When Nick Saban isn’t narrowly pursuing his self-interests, I find he often has thoughtful things to say about college football. This is one of those times:
“I don’t know if we’re going to be able to coexist with a bowl system and a playoff system,” he said. “I think you’ve got to have one or the other. You know, if we’re going to have an eight-team playoff, 16-team playoff, I don’t think you’re going to have bowl games. I’m not advocating either one. I’m just saying it’s going to be difficult for those two things to coexist.”
I think that’s right. But I’m not as sure as I used to be that the people running college football care nearly as much about the bowls as they once did.
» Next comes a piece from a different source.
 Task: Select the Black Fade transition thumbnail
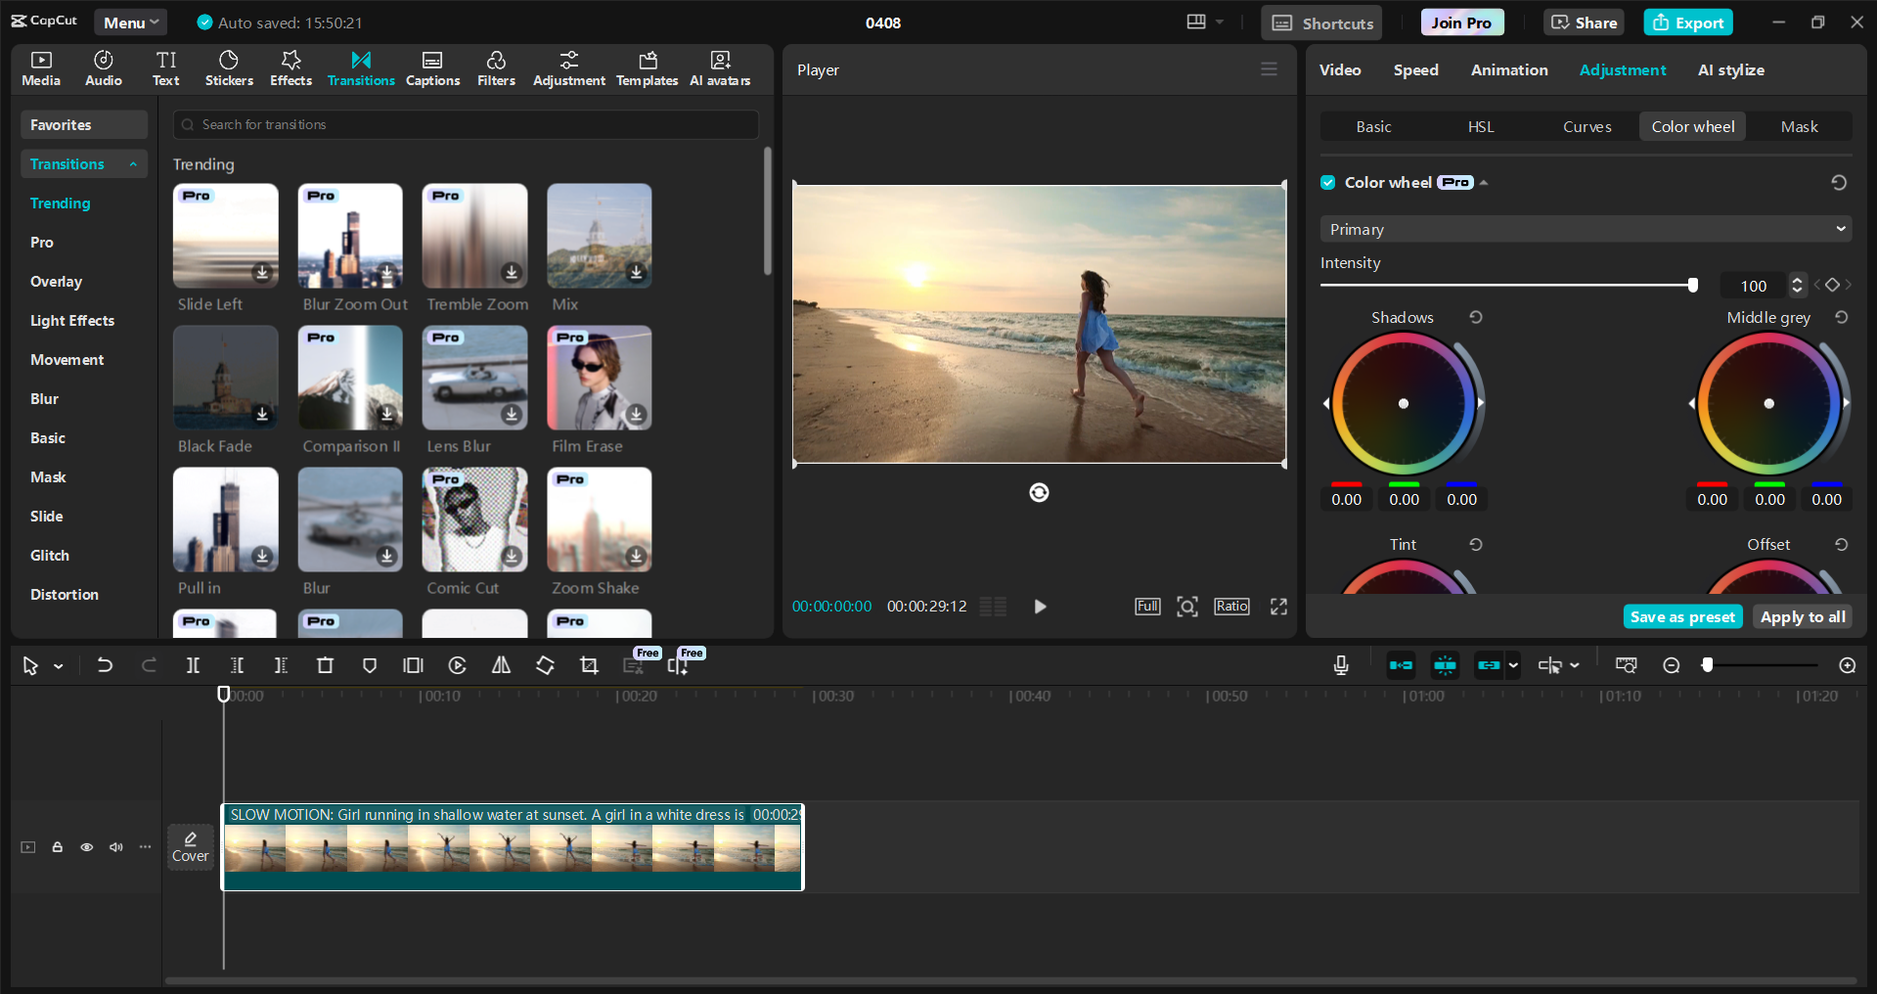click(x=225, y=378)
And I’m also not sure that those folks have really thought out the implications of playoff expansion as it would affect the bowls.
I’m assuming Saban’s talking about the top-tier bowl games. The lesser sites will continue to exist as long as there is an appetite to broadcast them on ESPN and there are seven-win and mid-major schools to fill them. But you’re already seeing the trend of the conferences taking greater control over the bigger bowls, which may be a precursor to outright replacement with playoff games. (And with expansion will come a greater likelihood of at least some of those games being played at a team’s home site, not at a bowl.)
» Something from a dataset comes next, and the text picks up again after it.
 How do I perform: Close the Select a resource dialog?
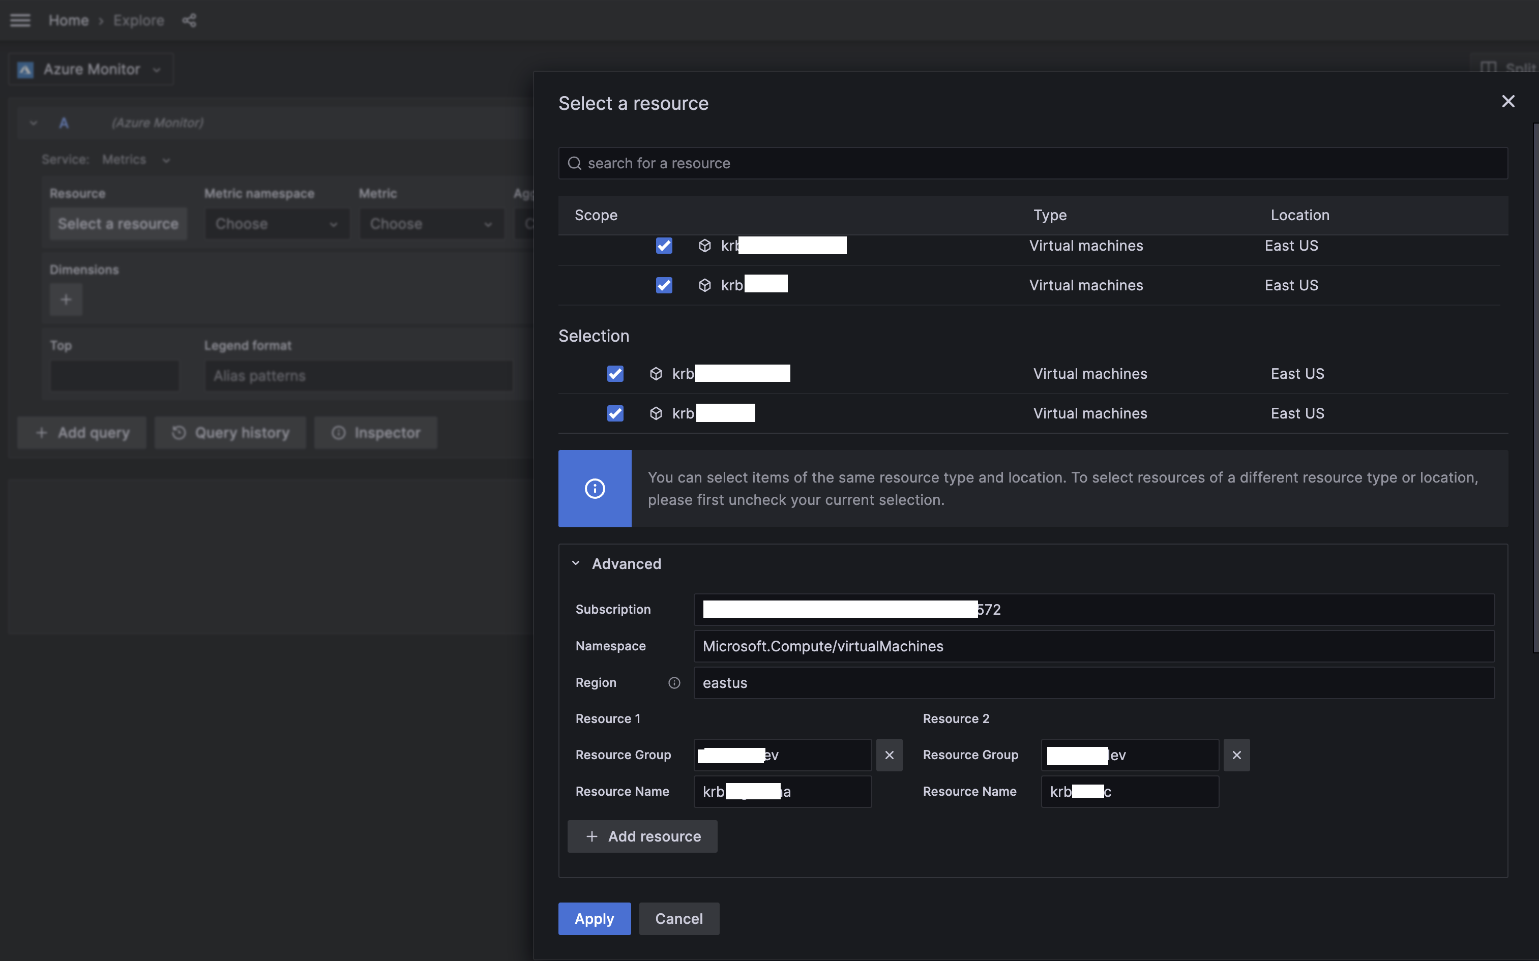click(x=1507, y=102)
More shedding of tradition, in other words. Some, no doubt, will welcome that as progress. But what it will really represent is another step in the sport’s journey from being based on strong regional ties to being one based on national appeal. If you ask me, something meaningful will be discarded in the process.
As Jim McElwain put it, “The issue there is that I think it will lose a lot of what is college football,” he said. “I’d hate to see that.”